Given data START

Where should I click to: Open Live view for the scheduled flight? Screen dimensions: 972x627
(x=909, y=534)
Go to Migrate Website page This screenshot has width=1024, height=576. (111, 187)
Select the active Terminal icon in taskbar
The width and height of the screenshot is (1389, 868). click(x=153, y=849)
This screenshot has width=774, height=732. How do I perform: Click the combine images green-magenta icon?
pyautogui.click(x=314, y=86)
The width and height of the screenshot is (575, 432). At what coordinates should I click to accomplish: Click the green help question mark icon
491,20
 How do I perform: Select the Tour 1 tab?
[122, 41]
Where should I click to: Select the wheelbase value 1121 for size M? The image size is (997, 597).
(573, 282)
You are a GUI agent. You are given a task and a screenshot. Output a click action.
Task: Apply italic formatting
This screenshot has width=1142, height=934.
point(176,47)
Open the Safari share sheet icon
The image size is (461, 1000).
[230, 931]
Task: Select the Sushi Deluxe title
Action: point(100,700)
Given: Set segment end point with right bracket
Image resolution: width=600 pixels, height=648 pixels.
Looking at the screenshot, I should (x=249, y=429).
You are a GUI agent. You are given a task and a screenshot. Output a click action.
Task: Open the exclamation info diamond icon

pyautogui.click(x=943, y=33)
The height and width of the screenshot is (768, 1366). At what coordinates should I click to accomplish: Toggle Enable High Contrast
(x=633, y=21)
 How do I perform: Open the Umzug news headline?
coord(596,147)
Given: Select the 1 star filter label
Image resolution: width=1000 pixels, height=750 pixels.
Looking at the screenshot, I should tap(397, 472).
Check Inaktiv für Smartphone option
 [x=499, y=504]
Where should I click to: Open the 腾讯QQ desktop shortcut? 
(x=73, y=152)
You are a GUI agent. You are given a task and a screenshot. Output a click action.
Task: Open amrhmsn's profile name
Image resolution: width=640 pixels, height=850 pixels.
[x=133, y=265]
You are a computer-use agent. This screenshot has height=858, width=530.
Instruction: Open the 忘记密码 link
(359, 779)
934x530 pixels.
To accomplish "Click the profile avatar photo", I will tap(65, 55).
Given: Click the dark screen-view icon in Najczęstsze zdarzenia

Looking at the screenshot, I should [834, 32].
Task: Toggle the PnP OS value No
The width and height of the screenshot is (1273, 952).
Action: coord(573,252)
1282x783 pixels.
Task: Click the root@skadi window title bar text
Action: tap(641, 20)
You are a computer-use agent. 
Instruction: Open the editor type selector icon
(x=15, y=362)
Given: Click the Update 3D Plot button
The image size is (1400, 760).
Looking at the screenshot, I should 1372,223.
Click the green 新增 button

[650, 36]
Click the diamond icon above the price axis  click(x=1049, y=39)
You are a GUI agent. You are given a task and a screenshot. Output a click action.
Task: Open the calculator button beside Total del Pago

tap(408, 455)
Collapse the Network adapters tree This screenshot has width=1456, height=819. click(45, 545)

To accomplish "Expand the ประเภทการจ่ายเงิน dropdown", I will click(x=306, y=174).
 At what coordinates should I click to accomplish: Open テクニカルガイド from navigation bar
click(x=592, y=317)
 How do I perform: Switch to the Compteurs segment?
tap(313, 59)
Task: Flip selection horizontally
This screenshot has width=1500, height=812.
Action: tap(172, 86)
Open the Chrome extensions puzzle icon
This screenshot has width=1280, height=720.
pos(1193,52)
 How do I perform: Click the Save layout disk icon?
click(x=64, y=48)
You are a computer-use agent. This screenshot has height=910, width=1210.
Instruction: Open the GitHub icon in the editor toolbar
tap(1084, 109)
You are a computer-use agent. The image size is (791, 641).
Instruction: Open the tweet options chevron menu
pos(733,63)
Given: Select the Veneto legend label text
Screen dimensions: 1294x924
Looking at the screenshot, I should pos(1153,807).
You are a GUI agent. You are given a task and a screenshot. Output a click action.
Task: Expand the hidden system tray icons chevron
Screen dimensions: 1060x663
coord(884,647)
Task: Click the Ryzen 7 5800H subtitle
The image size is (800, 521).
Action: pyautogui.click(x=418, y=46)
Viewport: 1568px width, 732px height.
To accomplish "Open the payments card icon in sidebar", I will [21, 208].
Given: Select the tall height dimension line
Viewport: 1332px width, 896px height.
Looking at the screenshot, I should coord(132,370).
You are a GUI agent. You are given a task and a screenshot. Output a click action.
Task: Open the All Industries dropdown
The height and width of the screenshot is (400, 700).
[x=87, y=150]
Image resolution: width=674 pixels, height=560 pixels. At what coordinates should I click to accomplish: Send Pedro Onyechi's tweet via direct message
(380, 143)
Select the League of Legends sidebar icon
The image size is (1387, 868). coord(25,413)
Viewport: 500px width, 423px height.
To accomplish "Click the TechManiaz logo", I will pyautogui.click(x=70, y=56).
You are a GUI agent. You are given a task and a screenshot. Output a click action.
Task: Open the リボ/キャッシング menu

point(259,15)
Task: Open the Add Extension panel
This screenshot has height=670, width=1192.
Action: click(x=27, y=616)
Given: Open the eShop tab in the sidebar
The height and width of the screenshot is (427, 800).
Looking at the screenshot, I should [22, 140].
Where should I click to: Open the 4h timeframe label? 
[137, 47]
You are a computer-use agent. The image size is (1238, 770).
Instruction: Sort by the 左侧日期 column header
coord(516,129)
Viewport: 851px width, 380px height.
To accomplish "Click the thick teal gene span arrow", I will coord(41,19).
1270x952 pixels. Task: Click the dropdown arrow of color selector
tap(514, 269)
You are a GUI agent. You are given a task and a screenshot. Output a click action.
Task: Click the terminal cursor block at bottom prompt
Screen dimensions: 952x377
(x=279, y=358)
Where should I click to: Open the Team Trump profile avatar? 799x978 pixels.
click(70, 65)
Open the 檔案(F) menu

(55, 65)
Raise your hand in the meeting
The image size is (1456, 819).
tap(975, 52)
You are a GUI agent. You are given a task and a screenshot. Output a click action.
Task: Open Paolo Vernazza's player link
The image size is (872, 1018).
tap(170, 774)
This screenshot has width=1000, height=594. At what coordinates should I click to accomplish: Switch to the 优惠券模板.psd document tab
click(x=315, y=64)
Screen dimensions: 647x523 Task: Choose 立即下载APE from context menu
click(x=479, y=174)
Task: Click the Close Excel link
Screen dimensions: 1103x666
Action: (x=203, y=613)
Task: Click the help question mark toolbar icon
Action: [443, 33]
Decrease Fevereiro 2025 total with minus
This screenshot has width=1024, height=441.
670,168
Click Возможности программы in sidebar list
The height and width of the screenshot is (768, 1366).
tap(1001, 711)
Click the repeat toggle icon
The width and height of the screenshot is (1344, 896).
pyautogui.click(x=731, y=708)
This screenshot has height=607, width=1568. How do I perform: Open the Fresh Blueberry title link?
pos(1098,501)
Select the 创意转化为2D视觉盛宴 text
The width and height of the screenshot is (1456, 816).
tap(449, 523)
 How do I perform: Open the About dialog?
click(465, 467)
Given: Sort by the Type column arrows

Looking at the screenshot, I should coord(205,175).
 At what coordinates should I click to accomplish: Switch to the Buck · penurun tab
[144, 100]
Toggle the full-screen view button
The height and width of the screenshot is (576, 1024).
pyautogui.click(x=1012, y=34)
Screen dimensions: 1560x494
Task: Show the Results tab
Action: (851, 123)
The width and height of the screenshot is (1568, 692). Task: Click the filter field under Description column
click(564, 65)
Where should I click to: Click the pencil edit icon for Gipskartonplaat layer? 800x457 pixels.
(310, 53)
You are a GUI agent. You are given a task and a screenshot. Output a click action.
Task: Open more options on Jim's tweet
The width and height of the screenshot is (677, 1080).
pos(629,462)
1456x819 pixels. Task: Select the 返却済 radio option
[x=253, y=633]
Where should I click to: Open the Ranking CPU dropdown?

Given data END

*Work item:* Transcribe all the entries, keeping each one exactly as it is.

*Answer section:*
Where should I click to: Open Live view for the scheduled flight? Screen dimensions: 972x627
(x=909, y=534)
Go to Migrate Website page This screenshot has width=1024, height=576. (111, 187)
Select the active Terminal icon in taskbar
The width and height of the screenshot is (1389, 868). click(x=153, y=849)
This screenshot has width=774, height=732. How do I perform: Click the combine images green-magenta icon?
pyautogui.click(x=314, y=86)
The width and height of the screenshot is (575, 432). At what coordinates should I click to accomplish: Click the green help question mark icon
491,20
 How do I perform: Select the Tour 1 tab?
[122, 41]
Where should I click to: Select the wheelbase value 1121 for size M? The image size is (997, 597).
(573, 282)
You are a GUI agent. You are given a task and a screenshot. Output a click action.
Task: Apply italic formatting
This screenshot has width=1142, height=934.
point(176,47)
Open the Safari share sheet icon
The image size is (461, 1000).
[230, 931]
Task: Select the Sushi Deluxe title
Action: point(100,700)
Given: Set segment end point with right bracket
Image resolution: width=600 pixels, height=648 pixels.
Looking at the screenshot, I should (x=249, y=429).
You are a GUI agent. You are given a task and a screenshot. Output a click action.
Task: Open the exclamation info diamond icon

pyautogui.click(x=943, y=33)
The height and width of the screenshot is (768, 1366). At what coordinates should I click to accomplish: Toggle Enable High Contrast
(x=633, y=21)
 How do I perform: Open the Umzug news headline?
coord(596,147)
Given: Select the 1 star filter label
Image resolution: width=1000 pixels, height=750 pixels.
Looking at the screenshot, I should tap(397, 472).
Check Inaktiv für Smartphone option
 [x=499, y=504]
Where should I click to: Open the 腾讯QQ desktop shortcut? 
(x=73, y=152)
You are a GUI agent. You are given a task and a screenshot. Output a click action.
Task: Open amrhmsn's profile name
Image resolution: width=640 pixels, height=850 pixels.
[x=133, y=265]
You are a computer-use agent. This screenshot has height=858, width=530.
Instruction: Open the 忘记密码 link
(359, 779)
934x530 pixels.
To accomplish "Click the profile avatar photo", I will tap(65, 55).
Given: Click the dark screen-view icon in Najczęstsze zdarzenia

Looking at the screenshot, I should [834, 32].
Task: Toggle the PnP OS value No
The width and height of the screenshot is (1273, 952).
Action: coord(573,252)
1282x783 pixels.
Task: Click the root@skadi window title bar text
Action: tap(641, 20)
You are a computer-use agent. 
Instruction: Open the editor type selector icon
(x=15, y=362)
Given: Click the Update 3D Plot button
The image size is (1400, 760).
Looking at the screenshot, I should 1372,223.
Click the green 新增 button

[650, 36]
Click the diamond icon above the price axis  click(x=1049, y=39)
You are a GUI agent. You are given a task and a screenshot. Output a click action.
Task: Open the calculator button beside Total del Pago

tap(408, 455)
Collapse the Network adapters tree This screenshot has width=1456, height=819. click(45, 545)

To accomplish "Expand the ประเภทการจ่ายเงิน dropdown", I will click(x=306, y=174).
 At what coordinates should I click to accomplish: Open テクニカルガイド from navigation bar
click(x=592, y=317)
 How do I perform: Switch to the Compteurs segment?
tap(313, 59)
Task: Flip selection horizontally
This screenshot has width=1500, height=812.
Action: tap(172, 86)
Open the Chrome extensions puzzle icon
This screenshot has width=1280, height=720.
pos(1193,52)
 How do I perform: Click the Save layout disk icon?
click(x=64, y=48)
You are a computer-use agent. This screenshot has height=910, width=1210.
Instruction: Open the GitHub icon in the editor toolbar
tap(1084, 109)
You are a computer-use agent. The image size is (791, 641).
Instruction: Open the tweet options chevron menu
pos(733,63)
Given: Select the Veneto legend label text
Screen dimensions: 1294x924
Looking at the screenshot, I should pos(1153,807).
You are a GUI agent. You are given a task and a screenshot. Output a click action.
Task: Expand the hidden system tray icons chevron
Screen dimensions: 1060x663
coord(884,647)
Task: Click the Ryzen 7 5800H subtitle
The image size is (800, 521).
Action: pyautogui.click(x=418, y=46)
Viewport: 1568px width, 732px height.
To accomplish "Open the payments card icon in sidebar", I will [21, 208].
Given: Select the tall height dimension line
Viewport: 1332px width, 896px height.
Looking at the screenshot, I should coord(132,370).
You are a GUI agent. You are given a task and a screenshot. Output a click action.
Task: Open the All Industries dropdown
The height and width of the screenshot is (400, 700).
[x=87, y=150]
Image resolution: width=674 pixels, height=560 pixels. At what coordinates should I click to accomplish: Send Pedro Onyechi's tweet via direct message
(380, 143)
Select the League of Legends sidebar icon
The image size is (1387, 868). coord(25,413)
Viewport: 500px width, 423px height.
To accomplish "Click the TechManiaz logo", I will pyautogui.click(x=70, y=56).
You are a GUI agent. You are given a task and a screenshot. Output a click action.
Task: Open the リボ/キャッシング menu

point(259,15)
Task: Open the Add Extension panel
This screenshot has height=670, width=1192.
Action: click(x=27, y=616)
Given: Open the eShop tab in the sidebar
The height and width of the screenshot is (427, 800).
Looking at the screenshot, I should [22, 140].
Where should I click to: Open the 4h timeframe label? 
[137, 47]
You are a computer-use agent. The image size is (1238, 770).
Instruction: Sort by the 左侧日期 column header
coord(516,129)
Viewport: 851px width, 380px height.
To accomplish "Click the thick teal gene span arrow", I will coord(41,19).
1270x952 pixels. Task: Click the dropdown arrow of color selector
tap(514, 269)
You are a GUI agent. You are given a task and a screenshot. Output a click action.
Task: Click the terminal cursor block at bottom prompt
Screen dimensions: 952x377
(x=279, y=358)
Where should I click to: Open the Team Trump profile avatar? 799x978 pixels.
click(70, 65)
Open the 檔案(F) menu

(55, 65)
Raise your hand in the meeting
The image size is (1456, 819).
tap(975, 52)
You are a GUI agent. You are given a task and a screenshot. Output a click action.
Task: Open Paolo Vernazza's player link
The image size is (872, 1018).
tap(170, 774)
This screenshot has width=1000, height=594. At what coordinates should I click to accomplish: Switch to the 优惠券模板.psd document tab
click(x=315, y=64)
Screen dimensions: 647x523 Task: Choose 立即下载APE from context menu
click(x=479, y=174)
Task: Click the Close Excel link
Screen dimensions: 1103x666
Action: (x=203, y=613)
Task: Click the help question mark toolbar icon
Action: [443, 33]
Decrease Fevereiro 2025 total with minus
This screenshot has width=1024, height=441.
670,168
Click Возможности программы in sidebar list
The height and width of the screenshot is (768, 1366).
tap(1001, 711)
Click the repeat toggle icon
The width and height of the screenshot is (1344, 896).
pyautogui.click(x=731, y=708)
This screenshot has height=607, width=1568. How do I perform: Open the Fresh Blueberry title link?
pos(1098,501)
Select the 创意转化为2D视觉盛宴 text
The width and height of the screenshot is (1456, 816).
tap(449, 523)
 How do I perform: Open the About dialog?
click(465, 467)
Given: Sort by the Type column arrows

Looking at the screenshot, I should coord(205,175).
 At what coordinates should I click to accomplish: Switch to the Buck · penurun tab
[144, 100]
Toggle the full-screen view button
The height and width of the screenshot is (576, 1024).
pyautogui.click(x=1012, y=34)
Screen dimensions: 1560x494
Task: Show the Results tab
Action: (851, 123)
The width and height of the screenshot is (1568, 692). Task: Click the filter field under Description column
click(564, 65)
Where should I click to: Click the pencil edit icon for Gipskartonplaat layer? 800x457 pixels.
(310, 53)
You are a GUI agent. You are given a task and a screenshot. Output a click action.
Task: Open more options on Jim's tweet
The width and height of the screenshot is (677, 1080).
pos(629,462)
1456x819 pixels. Task: Select the 返却済 radio option
[x=253, y=633]
Where should I click to: Open the Ranking CPU dropdown?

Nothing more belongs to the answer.